Center Bancorp, Inc. Announces Balance Sheet Repositioning and Efficiency Measures

Market Wire, December, 2005

Center Bancorp, Inc. (NASDAQ: CNBC), parent company to Union Center National Bank of Union, New Jersey, today announced that it has undertaken a repositioning of its consolidated balance sheet designed to enhance its earnings profile and reduce exposure to future interest rate risk. In addition, the Corporation announced that it would be taking separate action to improve efficiency and restrain the growth of operating overhead. As a result of the de-leveraging commenced during the fourth quarter, Center announced that it would be lowering its fourth-quarter outlook reflecting weaker top line revenue growth, due to margin compression and a decline in the volume of its securities portfolio. The Company indicated that it expects its 2005 fourth quarter earnings per share to be in the range of $.11 to $.13.

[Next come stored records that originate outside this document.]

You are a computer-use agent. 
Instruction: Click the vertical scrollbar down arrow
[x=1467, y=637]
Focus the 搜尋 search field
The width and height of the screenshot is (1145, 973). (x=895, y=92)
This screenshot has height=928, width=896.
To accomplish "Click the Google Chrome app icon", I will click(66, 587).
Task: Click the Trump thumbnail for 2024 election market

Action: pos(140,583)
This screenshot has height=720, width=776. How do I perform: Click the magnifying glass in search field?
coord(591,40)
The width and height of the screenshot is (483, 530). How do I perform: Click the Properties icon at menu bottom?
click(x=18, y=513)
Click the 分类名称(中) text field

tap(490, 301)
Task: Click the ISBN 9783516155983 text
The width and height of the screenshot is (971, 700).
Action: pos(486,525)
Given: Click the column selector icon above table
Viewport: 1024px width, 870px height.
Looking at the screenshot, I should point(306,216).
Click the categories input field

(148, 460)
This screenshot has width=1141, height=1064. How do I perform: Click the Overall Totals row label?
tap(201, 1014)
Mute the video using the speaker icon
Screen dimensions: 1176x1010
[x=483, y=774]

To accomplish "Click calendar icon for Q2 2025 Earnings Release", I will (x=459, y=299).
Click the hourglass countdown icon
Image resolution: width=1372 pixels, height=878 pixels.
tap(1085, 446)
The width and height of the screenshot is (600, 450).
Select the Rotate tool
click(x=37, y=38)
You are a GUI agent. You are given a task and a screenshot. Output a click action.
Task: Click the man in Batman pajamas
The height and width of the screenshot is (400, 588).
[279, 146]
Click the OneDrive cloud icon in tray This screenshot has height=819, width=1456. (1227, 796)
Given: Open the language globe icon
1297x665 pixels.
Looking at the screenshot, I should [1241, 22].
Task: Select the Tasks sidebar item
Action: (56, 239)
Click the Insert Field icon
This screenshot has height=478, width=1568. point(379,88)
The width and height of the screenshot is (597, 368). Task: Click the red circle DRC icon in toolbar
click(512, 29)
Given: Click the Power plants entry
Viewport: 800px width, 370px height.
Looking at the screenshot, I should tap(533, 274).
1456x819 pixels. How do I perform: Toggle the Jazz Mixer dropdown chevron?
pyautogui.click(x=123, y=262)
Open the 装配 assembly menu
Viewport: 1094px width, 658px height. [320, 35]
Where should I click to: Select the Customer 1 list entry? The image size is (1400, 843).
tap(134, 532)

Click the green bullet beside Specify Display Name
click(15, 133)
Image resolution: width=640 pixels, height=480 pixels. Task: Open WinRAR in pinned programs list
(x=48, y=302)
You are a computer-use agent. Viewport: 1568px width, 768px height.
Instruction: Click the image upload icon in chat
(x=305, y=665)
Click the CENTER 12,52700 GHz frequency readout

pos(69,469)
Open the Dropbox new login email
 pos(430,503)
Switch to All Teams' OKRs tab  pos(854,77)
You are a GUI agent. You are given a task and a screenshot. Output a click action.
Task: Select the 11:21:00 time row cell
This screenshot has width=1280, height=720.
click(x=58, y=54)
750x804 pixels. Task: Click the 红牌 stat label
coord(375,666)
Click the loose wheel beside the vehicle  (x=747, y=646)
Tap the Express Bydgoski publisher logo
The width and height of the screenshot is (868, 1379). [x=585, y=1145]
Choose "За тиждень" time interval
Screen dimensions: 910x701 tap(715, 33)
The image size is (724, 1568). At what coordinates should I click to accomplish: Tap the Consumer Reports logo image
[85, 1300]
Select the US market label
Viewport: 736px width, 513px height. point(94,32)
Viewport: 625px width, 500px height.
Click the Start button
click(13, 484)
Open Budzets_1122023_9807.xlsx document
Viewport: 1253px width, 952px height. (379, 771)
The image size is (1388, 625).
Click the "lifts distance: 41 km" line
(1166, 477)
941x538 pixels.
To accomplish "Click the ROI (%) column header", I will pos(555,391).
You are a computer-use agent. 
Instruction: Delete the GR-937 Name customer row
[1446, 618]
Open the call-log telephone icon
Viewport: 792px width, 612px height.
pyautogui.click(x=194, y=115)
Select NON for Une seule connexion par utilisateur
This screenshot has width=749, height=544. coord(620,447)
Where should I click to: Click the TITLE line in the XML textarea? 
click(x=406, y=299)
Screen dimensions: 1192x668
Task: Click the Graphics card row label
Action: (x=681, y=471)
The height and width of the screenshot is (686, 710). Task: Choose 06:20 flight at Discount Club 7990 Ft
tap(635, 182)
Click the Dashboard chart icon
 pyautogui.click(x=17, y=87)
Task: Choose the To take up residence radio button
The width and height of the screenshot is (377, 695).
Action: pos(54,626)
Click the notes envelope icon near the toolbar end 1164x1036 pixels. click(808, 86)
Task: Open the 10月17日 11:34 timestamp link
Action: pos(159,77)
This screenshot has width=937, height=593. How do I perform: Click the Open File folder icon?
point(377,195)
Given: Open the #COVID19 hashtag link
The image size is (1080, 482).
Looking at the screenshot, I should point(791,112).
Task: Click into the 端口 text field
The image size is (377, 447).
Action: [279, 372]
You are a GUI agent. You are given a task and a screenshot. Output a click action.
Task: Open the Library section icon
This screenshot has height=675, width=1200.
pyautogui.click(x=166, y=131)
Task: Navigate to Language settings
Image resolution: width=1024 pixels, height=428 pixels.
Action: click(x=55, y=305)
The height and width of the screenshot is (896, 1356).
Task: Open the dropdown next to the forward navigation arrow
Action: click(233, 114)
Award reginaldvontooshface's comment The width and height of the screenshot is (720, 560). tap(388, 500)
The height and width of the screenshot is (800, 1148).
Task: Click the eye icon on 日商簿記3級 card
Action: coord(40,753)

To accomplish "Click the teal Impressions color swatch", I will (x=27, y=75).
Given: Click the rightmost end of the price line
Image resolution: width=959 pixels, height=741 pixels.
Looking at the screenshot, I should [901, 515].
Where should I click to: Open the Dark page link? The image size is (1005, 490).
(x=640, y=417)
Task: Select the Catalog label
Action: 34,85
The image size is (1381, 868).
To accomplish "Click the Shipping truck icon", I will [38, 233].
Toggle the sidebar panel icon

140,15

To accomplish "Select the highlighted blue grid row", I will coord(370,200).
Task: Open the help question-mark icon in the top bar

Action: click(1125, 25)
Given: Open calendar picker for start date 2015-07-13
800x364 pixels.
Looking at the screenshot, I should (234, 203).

The Corporation has focused on changing its asset mix over the last several years. The strategies implemented in the fourth quarter of 2005 are expected to accelerate that process while taking measures to improve the Corporation's exposure to further increases in interest rates. Commenting on the Corporation's actions, President and Chief Executive Officer John J. Davis stated, "We believe that the de-leveraging of the balance sheet will help to improve the Corporation's interest rate risk profile."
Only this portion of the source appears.